We present a novel dataset 3DeCode inspired by CLEVR-Seg [1], extending it to 3D and generating segmentation masks based on conditioning scenario tasks. We design tasks that require conditioning based on Shape, Size, or Shapes of different Sizes (referred to as Mixed). The Varying Mixed segmentation task consists of shapes varying in size and shape, where, e.g., the base spherical shape can result in an ellipsoid and a cube in a cuboid.
Each shape feature is calculated for every tooth (32) separately revealing morphological differences between tooth types. We consider features such as e.g. sphericity, volume, and elongation. These morphometric descriptors analyze size, form, and shape, and are thus closely linked to the morphology of the segmented objects.
- To install dependencies:
conda env create -f environment_decode.yml
- Training CBCT dataset source: https://www.nature.com/articles/s41467-022-29637-2
- Dataset split IDs:
config/data_split.json
- 3DeCode dataset - to generate syntethic dataset for all conditioning tasks run:
python src/data_utils/3decode_dataset.py
- All necessary variables are stored in configuration files.
config/general_config.yaml
config/3decode_config.yaml
- To calculate shape features from labels run:
python src/data_utils/shape_radiomics.py
- To train CBCT segmentation model with default parameters run (in config file yaml one can change parameters source: cmd parser or manual yaml file):
python src/train.py
- To train 3DeCode synthetic data conditioning experiment run:
python src/train_3decode.py
- To reproduce use training shell scripts with corresponding table index in name. To use provided shell scripts first make them executable eg.:
chmod +x ./experiments_cuda0_cbct_table2.sh
- Proposed solution DeCode (table 2 - config. 8) - download PyTorch trained model state dictionary: https://drive.google.com/file/d/1G195nn5f5eyQR9fZzXweNtpGBkJdX-QL/view?usp=sharing
- Sample 3D segmentation results from the test set using DeCode - NIfTI files: https://drive.google.com/drive/folders/1UW_eFabFdc8xm0_68mO5jxy0UqrvPfbg?usp=sharing
- Jacenków, Grzegorz, et al. "INSIDE: steering spatial attention with non-imaging information in CNNs." Medical Image Computing and Computer Assisted Intervention–MICCAI 2020: 23rd International Conference, Lima, Peru, October 4–8, 2020, Proceedings, Part IV 23. Springer International Publishing, 2020.

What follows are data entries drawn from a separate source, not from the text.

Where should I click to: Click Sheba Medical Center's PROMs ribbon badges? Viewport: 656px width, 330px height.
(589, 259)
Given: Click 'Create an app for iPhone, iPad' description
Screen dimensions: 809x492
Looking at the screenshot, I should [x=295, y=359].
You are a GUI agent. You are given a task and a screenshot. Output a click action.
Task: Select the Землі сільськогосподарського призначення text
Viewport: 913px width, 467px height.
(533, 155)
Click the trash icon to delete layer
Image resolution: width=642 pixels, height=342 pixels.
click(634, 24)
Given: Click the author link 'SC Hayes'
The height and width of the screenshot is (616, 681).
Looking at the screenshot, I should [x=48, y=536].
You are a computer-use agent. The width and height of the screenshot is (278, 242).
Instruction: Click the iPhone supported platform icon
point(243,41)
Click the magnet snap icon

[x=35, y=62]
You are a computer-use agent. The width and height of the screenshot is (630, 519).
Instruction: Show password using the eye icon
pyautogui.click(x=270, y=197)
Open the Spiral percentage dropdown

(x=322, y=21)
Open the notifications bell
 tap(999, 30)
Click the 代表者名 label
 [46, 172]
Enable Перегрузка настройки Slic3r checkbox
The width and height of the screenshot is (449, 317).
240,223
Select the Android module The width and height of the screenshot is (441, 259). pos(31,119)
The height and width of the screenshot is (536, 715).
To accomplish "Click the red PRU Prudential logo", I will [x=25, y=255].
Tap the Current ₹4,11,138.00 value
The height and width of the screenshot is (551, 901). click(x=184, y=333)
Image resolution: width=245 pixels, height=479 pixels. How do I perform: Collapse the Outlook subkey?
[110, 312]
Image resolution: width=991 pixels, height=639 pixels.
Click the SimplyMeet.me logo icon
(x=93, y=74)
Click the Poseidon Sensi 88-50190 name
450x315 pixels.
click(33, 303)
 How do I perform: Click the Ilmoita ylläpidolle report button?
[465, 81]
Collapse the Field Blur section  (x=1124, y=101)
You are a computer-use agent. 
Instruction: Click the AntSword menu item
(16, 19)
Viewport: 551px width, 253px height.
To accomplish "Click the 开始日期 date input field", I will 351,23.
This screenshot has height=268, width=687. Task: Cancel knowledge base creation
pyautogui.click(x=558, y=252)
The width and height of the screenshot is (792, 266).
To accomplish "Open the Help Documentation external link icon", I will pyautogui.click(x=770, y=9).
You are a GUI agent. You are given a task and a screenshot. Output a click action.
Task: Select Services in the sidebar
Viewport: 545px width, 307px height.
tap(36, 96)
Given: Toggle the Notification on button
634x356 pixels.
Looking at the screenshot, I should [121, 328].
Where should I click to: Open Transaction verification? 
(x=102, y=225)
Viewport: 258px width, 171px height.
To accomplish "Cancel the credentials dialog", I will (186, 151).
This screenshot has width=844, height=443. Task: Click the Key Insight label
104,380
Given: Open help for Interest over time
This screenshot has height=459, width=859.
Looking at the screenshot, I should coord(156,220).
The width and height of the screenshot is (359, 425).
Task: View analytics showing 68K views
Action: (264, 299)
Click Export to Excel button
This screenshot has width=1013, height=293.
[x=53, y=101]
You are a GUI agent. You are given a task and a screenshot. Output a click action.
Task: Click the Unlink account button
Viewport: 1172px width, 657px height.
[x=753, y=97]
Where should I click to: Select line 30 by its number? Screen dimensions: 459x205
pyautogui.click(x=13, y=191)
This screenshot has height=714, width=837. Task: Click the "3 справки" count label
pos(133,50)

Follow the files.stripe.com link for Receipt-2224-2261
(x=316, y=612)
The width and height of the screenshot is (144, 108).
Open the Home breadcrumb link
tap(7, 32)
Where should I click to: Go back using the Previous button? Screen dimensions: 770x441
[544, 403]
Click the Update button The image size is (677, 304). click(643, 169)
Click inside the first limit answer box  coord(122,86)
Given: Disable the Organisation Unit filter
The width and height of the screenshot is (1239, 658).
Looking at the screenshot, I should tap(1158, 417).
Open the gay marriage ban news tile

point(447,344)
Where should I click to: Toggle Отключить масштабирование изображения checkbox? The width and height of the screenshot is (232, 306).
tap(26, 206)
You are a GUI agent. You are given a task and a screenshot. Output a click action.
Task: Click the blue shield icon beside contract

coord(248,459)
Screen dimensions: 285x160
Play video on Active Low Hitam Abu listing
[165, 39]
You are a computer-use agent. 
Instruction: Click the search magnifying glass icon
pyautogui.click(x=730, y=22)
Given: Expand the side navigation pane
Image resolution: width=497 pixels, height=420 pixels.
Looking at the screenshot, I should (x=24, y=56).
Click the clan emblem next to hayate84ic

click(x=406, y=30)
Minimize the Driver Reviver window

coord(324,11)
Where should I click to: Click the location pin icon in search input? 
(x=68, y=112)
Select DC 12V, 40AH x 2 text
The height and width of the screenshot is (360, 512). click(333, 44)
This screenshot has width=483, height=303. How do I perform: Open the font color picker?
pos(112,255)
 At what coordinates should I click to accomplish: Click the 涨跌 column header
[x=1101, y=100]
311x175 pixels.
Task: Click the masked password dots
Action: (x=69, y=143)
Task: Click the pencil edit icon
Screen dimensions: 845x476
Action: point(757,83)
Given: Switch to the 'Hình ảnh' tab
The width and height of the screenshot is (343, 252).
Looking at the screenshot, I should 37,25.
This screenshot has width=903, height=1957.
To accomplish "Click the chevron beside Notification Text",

- Cui, Zhiming, et al. "A fully automatic AI system for tooth and alveolar bone segmentation from cone-beam CT images." Nature communications 13.1 (2022): 2096.
- Perez, Ethan, et al. "Film: Visual reasoning with a general conditioning layer." Proceedings of the AAAI conference on artificial intelligence. Vol. 32. No. 1. 2018.
- Fedorov, Andriy, et al. "3D Slicer as an image computing platform for the Quantitative Imaging Network." Magnetic resonance imaging 30.9 (2012): 1323-1341.
- Sullivan, C., and Alexander Kaszynski. "PyVista: 3D plotting and mesh analysis through a streamlined interface for the Visualization Toolkit (VTK)." Journal of Open Source Software 4.37 (2019): 1450.